» WHAT THE TASK ASKS:
Output exactly, with nothing added, the entries from the first line through the line with "Spanking Veronica Works (916, 451)".

Stored dataset items:
::::

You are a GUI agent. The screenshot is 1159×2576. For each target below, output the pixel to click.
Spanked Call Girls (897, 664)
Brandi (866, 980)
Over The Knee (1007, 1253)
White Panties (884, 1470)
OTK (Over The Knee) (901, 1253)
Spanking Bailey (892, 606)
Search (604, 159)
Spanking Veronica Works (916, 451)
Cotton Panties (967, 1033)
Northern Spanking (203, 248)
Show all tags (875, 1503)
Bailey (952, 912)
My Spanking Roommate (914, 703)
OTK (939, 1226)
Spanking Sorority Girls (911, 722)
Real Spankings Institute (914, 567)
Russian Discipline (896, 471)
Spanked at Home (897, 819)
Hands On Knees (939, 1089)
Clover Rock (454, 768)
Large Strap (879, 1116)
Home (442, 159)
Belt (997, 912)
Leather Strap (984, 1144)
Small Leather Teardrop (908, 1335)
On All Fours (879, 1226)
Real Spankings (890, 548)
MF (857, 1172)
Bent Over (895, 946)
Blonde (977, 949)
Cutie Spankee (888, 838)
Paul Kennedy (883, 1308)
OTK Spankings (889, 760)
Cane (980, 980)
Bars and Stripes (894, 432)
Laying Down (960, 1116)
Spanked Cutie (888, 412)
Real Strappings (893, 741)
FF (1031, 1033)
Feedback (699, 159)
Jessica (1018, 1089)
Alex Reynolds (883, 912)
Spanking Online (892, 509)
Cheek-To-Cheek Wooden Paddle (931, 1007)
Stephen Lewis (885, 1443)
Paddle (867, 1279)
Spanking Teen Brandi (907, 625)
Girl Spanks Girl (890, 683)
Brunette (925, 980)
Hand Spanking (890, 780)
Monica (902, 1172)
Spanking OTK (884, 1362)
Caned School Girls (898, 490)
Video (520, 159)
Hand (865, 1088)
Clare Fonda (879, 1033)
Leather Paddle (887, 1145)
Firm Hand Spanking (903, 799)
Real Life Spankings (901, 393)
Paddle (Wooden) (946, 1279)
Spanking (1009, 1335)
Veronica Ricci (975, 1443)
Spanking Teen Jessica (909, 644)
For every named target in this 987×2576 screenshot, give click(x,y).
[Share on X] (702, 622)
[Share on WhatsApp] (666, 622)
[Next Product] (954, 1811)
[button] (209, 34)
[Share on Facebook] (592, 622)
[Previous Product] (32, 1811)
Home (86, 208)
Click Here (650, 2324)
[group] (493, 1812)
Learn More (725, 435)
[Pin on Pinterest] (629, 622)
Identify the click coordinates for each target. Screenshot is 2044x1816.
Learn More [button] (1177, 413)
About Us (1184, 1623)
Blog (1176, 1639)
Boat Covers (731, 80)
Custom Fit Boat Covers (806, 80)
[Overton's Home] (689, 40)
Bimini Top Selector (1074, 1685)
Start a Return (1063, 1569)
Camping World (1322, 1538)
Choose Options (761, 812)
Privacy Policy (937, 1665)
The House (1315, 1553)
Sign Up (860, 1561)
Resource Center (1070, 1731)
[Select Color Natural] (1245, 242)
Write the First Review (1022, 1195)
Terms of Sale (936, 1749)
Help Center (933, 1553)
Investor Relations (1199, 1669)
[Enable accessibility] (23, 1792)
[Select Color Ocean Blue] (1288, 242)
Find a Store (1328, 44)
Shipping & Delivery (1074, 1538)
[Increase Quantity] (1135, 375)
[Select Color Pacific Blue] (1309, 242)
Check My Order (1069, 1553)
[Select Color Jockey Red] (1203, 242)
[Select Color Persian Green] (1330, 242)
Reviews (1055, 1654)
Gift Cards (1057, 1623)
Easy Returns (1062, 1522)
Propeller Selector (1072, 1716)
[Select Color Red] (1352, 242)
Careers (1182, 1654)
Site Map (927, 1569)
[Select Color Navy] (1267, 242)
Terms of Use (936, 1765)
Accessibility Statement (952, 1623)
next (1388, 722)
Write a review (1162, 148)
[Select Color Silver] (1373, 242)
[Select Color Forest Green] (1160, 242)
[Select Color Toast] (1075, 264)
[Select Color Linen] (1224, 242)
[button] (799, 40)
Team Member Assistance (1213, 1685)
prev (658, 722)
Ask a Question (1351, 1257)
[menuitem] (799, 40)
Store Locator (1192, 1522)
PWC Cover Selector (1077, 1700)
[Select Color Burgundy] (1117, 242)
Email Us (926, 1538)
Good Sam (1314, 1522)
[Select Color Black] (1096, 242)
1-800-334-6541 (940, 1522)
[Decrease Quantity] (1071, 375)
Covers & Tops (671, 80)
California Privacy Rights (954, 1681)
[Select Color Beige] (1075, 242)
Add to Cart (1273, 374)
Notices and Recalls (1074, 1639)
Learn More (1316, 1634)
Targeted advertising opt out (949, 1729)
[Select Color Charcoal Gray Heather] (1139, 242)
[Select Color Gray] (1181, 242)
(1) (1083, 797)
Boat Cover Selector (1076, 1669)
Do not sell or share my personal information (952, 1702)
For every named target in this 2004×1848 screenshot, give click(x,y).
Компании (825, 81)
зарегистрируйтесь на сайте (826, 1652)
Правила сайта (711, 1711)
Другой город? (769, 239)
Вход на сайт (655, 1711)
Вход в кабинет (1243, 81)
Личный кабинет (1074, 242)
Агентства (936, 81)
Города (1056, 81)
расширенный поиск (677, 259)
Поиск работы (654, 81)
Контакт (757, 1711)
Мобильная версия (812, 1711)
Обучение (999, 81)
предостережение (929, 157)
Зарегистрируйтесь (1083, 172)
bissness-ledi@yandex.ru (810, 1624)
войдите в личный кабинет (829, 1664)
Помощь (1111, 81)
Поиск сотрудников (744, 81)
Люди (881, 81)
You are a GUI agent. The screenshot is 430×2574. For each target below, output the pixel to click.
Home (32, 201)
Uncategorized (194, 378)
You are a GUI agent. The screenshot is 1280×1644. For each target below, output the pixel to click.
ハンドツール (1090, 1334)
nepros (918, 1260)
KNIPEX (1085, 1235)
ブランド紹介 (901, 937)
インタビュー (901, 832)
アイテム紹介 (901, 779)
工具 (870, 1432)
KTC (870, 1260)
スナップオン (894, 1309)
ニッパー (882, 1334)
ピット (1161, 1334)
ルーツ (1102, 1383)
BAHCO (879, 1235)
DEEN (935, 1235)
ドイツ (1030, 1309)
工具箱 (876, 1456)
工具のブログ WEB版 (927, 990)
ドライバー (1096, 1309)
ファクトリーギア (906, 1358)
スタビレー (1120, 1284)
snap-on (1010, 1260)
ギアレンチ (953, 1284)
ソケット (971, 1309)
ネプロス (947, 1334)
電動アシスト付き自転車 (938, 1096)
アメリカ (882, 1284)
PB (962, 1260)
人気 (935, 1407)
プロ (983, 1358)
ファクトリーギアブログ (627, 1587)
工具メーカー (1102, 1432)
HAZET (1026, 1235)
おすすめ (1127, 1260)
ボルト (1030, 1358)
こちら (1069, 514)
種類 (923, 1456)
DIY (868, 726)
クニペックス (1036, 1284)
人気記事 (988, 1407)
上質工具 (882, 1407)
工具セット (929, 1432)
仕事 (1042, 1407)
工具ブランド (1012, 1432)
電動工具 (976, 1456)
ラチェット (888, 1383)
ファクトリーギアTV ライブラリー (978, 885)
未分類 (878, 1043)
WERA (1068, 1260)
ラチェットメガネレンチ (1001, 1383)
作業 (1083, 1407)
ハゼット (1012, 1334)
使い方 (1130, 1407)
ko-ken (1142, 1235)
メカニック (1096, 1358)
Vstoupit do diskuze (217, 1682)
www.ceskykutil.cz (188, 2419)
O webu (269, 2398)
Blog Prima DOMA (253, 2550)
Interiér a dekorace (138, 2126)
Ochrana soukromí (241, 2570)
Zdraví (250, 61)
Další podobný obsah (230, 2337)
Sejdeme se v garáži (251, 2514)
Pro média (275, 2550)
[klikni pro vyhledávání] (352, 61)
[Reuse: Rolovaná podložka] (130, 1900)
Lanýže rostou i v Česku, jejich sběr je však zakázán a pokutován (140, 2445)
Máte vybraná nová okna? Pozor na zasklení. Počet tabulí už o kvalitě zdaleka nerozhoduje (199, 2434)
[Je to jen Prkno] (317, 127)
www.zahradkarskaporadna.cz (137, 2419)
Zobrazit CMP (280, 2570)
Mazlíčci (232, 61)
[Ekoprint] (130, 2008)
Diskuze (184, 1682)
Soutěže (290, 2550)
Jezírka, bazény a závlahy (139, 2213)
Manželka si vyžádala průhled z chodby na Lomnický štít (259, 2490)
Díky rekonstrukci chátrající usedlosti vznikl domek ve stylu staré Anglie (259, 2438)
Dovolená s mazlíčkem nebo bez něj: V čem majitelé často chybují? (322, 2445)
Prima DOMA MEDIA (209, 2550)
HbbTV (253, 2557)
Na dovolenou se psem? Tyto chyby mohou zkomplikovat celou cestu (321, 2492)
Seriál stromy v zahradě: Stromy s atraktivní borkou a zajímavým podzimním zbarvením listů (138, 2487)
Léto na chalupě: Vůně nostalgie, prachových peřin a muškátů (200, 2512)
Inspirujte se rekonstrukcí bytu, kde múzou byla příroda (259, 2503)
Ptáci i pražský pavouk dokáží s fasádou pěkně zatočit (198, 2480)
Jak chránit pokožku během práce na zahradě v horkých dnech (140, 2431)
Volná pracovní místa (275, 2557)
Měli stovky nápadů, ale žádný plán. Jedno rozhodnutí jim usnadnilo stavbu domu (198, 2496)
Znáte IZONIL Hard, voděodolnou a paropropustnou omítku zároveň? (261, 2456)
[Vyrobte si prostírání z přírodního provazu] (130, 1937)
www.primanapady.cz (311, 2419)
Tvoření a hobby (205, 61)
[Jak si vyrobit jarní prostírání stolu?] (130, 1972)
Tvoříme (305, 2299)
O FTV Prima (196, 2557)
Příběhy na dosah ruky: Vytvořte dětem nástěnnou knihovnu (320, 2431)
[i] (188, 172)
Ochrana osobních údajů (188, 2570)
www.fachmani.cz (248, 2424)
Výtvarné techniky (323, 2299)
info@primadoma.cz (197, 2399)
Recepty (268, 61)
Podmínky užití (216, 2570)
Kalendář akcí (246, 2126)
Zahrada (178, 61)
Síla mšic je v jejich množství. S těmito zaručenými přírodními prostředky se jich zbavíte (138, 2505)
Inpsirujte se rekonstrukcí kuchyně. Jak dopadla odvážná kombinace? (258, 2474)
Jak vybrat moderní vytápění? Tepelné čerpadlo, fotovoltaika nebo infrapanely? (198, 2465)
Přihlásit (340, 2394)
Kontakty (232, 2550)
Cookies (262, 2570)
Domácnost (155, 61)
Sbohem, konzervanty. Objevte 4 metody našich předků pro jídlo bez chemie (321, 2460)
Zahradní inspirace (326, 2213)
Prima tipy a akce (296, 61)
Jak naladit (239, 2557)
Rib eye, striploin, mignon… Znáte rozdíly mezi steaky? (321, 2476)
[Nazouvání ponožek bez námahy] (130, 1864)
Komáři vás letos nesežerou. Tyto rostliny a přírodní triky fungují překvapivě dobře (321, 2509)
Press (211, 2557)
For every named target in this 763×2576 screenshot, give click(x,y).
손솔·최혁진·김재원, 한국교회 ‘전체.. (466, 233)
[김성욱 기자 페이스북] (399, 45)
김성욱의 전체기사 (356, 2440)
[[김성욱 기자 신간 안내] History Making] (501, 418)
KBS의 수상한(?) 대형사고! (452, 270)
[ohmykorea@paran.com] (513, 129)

::::

» ANSWER TO THE PROBLEM:
You are a GUI agent. The screenshot is 1159×2576. For each target below, output the pixel to click.
Spanked Call Girls (897, 664)
Brandi (866, 980)
Over The Knee (1007, 1253)
White Panties (884, 1470)
OTK (Over The Knee) (901, 1253)
Spanking Bailey (892, 606)
Search (604, 159)
Spanking Veronica Works (916, 451)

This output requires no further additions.